After a recent spate of reports finding that National Board (NB) certified teachers do in fact contribute to greater student learning gains than non-Board certified teachers, critics of the program have hit back. Two Tennessee education professors, John E. Stone and George Cunningham, have put forward a sensible theory in one chapter of a forthcoming book. Their conclusion is that NB teachers don't come close to producing the learning gains produced by teachers who have been identified as highly effective by means of a value-added assessment. In other words, a good value-added assessment is more likely to accurately identify teachers who really pack a punch than the less accurate, more expensive process used to identify and certify National Board teachers.
In their enthusiasm, Stone and Cunningham fail to point out that value-added is still no panacea.

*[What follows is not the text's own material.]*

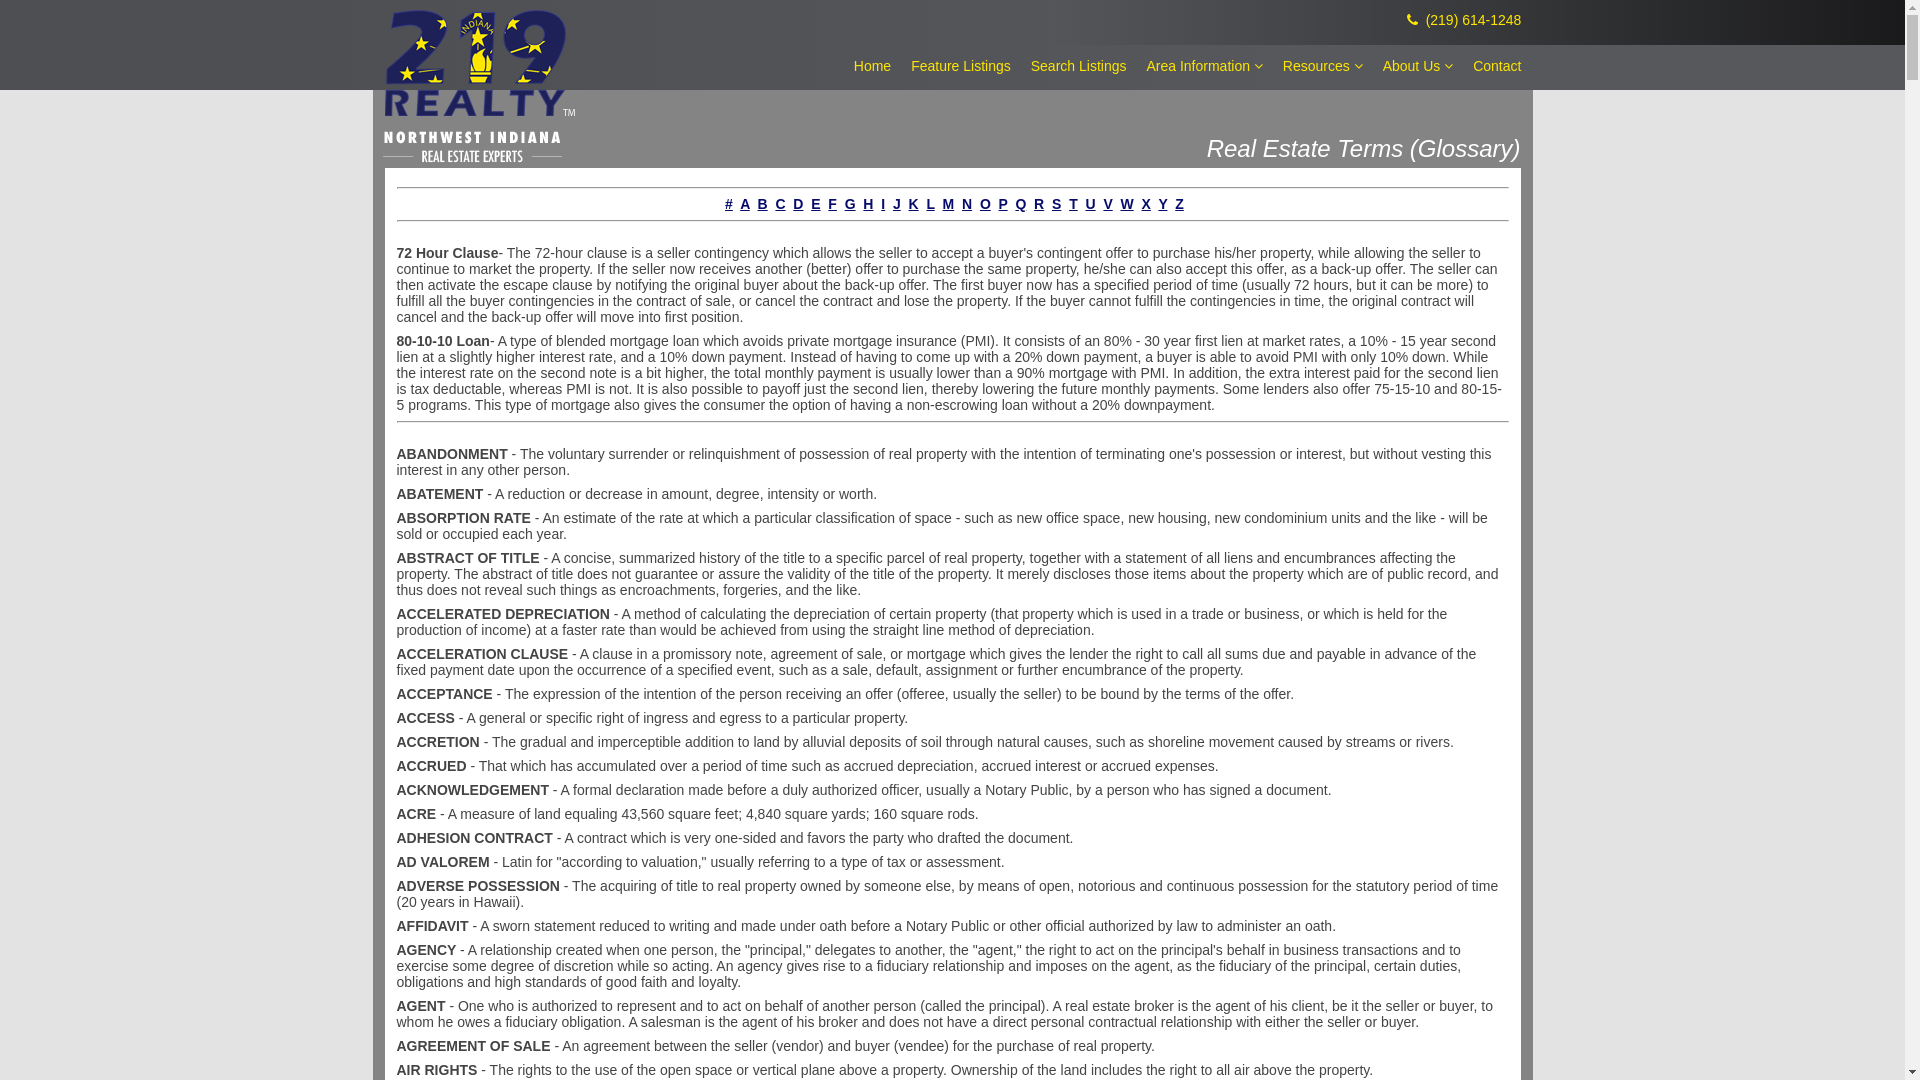 The height and width of the screenshot is (1080, 1920). What do you see at coordinates (872, 66) in the screenshot?
I see `Home` at bounding box center [872, 66].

Primarily, no one has figured out a way to assess the value of a teacher in all subjects using the data that these assessments provide. Would a system resting on test score data ever fairly establish the value of an art or high school history teacher? Secondly, the accuracy of a value-added judgment about a teacher, while better than the National Board process, shouldn't be oversold; even Tennessee's much-lauded system fails to identify the best teachers from year to year with complete accuracy. More accurate than the National Board? Yes, but hardly perfect.
The long-standing debate over the National Board has now shifted from "Are these teachers in fact more effective?"--yes, apparently, though critics say not much--to more useful policy questions such as, "How much value does a Board-certified teacher add, how much should districts be willing to pay to get them, and are there more efficient ways to get great teachers?"